Kami bergantian menyalimi Ibu dan Ayah Irene. Mereka adalah orang tua yang sangat luar biasa perhatian kepada Kita semua. Mereka baik dan sangat berhati mulia bahkan kita tidak segan untuk memanggil ayahnya dengan sebutan "Ayah Bersama".
" Wah Sarah, Lama nggak ketemu makin modis aja hihihi." Tante sangat gembira melihat kedatangan Kami.
"Masa sih? Ah perasaan Tante aja kaliiii. Aku mah biasa-biasa ajaa." Sarah menangkal namun kenyataannya dia tersipu. Itu adalah kalimat yang ingin dia dengar setelah sekian lama berkunjung ke rumah Irene. Kita hanya tertawa garing melihatnya.
"Vani dan Maura gimana perkuliahan?" Tanya Ayah Irene penasaran.
"Alhamdulillah lancar, Om!" Mereka merespon sambil tersenyum.
"Sekarang sih lebih banyak paper..Jadi kita udah jarang banget kumpul bareng Om. Susah ngaturnya hmm." Vani menambahi dengan gelisah.
"Itu wajar kok. Kalian jangan pernah menyerah dulu sebelum melihat garis finish di depan mata. Kelak ketika kalian sudah melewatinya, kerja keras kalian pasti akan sangat terbayarkan. Om ngomong begini karena Om sangat yakin kalian semua adalah wanita-wanita cerdasnya Indonesia."
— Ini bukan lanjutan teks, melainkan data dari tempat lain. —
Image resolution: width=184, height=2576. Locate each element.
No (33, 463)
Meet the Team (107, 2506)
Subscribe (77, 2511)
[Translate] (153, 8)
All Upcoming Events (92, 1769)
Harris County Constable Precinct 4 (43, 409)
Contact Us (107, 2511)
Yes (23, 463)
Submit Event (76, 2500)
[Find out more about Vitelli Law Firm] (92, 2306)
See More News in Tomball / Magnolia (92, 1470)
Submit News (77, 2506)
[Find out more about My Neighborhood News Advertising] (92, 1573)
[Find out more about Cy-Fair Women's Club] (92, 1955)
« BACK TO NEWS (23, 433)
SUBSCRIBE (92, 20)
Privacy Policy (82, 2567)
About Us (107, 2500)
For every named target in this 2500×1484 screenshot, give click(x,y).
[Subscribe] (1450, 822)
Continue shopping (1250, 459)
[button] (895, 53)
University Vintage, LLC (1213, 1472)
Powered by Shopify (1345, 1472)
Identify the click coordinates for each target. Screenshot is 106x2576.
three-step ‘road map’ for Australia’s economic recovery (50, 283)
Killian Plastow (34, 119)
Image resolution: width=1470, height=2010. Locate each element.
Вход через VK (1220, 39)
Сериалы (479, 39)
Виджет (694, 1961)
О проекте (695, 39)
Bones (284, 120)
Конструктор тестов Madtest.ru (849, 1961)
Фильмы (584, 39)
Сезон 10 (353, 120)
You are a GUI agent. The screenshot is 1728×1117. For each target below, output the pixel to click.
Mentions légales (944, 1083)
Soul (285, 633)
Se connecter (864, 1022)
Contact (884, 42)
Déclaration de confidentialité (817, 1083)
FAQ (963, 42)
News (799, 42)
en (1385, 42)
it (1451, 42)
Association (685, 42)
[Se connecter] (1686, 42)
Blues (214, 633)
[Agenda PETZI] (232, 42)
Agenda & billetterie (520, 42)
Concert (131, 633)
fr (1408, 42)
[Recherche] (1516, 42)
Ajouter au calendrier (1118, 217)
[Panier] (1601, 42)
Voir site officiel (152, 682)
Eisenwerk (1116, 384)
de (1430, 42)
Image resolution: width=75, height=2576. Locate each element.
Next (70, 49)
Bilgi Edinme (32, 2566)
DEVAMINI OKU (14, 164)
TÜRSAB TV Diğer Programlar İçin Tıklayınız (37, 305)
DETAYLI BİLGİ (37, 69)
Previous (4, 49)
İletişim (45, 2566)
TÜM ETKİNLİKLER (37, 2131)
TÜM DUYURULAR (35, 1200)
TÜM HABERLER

Kami terenyuh mendengar apa yang diucapkan Ayah Irene dan seketika tingkat kepercayaan diriku kian meningkat. He is a good father!
"Nera! Hey Kamu! Kok murung banget??" Aku terkesiap hampir meledak. Jantungku hampir jatuh dari sarangnya. Semua ini karena Ibunya Irene menepuk pundakku dan sedikit berteriak.
"Ohh..ho..ho duuuh Tante. Nera nggak murung kok..." Aku terkekeh sedikit karena sejujurnya aku kaget sekali.
Empat anak itu hanya bisa menahan gelak tawa melihat aku dikagetkan seperti itu.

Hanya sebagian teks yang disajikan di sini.